● **WORK TO COMPLETE**:
Which lines of the records contain the word "agent"? Copy each one.

(Stored data entries)
────────────────────

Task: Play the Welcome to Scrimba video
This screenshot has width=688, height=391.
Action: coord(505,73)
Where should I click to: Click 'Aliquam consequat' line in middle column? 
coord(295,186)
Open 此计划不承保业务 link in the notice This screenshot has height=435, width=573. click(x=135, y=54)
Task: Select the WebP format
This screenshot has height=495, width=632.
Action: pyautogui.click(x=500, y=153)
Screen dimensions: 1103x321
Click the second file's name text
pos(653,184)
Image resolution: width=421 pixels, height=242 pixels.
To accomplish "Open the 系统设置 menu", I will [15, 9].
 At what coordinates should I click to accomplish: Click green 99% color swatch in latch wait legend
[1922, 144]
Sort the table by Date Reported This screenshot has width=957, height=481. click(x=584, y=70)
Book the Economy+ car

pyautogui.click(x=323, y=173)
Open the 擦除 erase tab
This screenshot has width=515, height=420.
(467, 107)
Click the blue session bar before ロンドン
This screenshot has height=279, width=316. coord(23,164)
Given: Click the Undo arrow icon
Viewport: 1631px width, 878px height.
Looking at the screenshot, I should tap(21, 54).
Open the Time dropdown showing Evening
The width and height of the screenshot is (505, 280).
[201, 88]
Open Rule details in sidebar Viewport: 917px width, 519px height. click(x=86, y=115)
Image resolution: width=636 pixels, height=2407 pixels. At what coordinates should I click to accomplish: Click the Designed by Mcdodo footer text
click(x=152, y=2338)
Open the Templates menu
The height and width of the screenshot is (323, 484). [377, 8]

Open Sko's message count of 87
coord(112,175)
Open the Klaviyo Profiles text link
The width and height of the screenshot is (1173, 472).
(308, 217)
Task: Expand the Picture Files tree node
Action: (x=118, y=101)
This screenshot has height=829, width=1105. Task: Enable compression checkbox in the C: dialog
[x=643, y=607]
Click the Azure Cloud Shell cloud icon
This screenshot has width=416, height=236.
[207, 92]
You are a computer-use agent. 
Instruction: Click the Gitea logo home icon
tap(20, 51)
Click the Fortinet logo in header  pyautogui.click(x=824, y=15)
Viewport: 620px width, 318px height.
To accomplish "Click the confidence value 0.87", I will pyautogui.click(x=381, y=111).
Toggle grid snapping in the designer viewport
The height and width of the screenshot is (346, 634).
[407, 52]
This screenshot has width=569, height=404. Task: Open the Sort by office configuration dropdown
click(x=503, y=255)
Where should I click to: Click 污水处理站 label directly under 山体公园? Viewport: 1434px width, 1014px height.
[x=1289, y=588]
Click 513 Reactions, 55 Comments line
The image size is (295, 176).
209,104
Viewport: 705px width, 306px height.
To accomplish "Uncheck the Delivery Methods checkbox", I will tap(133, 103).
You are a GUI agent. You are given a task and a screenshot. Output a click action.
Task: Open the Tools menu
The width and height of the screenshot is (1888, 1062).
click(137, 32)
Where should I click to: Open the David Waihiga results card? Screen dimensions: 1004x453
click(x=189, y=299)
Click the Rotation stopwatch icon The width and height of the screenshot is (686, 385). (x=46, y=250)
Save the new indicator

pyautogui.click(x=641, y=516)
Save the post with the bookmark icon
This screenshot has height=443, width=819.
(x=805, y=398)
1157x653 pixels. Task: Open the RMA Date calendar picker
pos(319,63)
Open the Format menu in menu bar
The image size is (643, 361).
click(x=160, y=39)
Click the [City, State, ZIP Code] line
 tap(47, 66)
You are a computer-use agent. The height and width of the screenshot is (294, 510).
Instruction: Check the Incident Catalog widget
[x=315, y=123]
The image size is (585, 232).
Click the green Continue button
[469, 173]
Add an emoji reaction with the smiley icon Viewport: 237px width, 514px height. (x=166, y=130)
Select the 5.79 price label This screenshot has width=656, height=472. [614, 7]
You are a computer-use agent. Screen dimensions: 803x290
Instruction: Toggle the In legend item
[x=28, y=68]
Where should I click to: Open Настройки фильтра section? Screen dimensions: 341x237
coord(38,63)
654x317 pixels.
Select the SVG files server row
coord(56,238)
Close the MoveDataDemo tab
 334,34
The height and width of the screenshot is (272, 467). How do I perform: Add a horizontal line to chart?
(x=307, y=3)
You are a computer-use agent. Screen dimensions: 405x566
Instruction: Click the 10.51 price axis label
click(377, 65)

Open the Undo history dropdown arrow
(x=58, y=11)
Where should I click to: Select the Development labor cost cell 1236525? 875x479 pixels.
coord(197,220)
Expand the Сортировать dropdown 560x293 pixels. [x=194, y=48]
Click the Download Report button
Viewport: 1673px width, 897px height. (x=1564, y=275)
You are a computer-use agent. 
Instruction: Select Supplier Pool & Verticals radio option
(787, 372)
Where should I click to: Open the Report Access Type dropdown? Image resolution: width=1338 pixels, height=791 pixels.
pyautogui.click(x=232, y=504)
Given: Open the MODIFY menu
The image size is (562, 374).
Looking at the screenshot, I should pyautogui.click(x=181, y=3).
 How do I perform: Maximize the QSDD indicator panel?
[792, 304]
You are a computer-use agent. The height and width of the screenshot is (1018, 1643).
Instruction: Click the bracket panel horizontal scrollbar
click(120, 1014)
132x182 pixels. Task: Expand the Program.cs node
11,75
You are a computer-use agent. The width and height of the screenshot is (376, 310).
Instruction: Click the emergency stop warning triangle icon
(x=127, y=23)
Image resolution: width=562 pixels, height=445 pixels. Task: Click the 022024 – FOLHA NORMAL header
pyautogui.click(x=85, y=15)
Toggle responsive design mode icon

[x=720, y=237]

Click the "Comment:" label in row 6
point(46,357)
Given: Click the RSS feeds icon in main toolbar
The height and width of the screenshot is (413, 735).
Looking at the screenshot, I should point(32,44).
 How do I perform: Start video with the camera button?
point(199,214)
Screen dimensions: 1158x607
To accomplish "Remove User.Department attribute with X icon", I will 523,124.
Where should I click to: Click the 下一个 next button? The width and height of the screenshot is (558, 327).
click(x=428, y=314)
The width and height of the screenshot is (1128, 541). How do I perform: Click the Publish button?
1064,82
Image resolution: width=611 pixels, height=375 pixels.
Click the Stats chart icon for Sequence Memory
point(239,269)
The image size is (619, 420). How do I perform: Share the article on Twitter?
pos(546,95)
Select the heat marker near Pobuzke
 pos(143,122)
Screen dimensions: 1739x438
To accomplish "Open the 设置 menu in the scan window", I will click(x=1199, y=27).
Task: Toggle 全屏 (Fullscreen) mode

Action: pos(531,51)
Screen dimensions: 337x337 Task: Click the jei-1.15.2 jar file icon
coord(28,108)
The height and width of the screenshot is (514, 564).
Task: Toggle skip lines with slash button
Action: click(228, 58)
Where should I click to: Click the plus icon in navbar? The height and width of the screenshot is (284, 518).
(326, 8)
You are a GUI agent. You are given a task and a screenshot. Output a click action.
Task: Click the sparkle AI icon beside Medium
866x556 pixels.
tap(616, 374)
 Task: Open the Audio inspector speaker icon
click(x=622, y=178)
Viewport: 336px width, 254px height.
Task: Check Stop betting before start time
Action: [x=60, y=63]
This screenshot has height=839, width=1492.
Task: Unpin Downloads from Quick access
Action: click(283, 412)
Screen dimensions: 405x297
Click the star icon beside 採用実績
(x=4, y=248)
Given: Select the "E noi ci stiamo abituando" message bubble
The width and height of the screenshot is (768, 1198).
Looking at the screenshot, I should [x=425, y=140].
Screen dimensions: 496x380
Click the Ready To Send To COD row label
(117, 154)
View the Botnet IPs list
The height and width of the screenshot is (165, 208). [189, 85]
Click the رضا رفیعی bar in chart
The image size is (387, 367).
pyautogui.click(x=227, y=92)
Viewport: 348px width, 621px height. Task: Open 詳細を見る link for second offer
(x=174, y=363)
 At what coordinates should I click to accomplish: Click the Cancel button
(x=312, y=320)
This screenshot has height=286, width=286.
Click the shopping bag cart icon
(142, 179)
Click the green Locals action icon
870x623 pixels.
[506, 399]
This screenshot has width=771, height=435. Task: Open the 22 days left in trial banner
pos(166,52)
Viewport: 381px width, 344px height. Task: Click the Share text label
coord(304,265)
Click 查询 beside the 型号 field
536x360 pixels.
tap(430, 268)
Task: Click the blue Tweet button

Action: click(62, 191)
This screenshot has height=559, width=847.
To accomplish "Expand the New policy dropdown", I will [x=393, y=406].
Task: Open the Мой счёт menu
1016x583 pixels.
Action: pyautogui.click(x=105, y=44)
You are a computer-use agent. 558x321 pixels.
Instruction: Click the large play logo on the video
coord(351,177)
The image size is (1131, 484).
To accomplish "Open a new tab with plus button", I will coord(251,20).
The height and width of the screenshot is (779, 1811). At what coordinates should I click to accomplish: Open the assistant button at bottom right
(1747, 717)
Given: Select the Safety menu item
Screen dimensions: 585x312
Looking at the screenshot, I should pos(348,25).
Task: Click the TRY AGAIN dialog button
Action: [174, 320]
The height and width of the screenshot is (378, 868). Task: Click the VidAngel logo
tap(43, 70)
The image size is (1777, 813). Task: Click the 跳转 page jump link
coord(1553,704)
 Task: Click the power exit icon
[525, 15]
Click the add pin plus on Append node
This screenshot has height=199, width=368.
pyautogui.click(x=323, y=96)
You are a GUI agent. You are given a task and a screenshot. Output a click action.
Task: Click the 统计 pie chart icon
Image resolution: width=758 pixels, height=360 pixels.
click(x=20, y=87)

────────────────────

● **EXERCISE ANSWER**:
You are a computer-use agent. 
You are a GUI agent. You are given a task and a screenshot. Output a click action.
You are a computer-use agent. The height and width of the screenshot is (294, 510).
You are a computer-use agent. Screen dimensions: 803x290
You are a computer-use agent. Screen dimensions: 405x566
You are a computer-use agent. 
You are a computer-use agent. The height and width of the screenshot is (1018, 1643).
You are a computer-use agent. The width and height of the screenshot is (376, 310).
You are a GUI agent. You are given a task and a screenshot. Output a click action.
You are a computer-use agent. 558x321 pixels.
You are a GUI agent. You are given a task and a screenshot. Output a click action.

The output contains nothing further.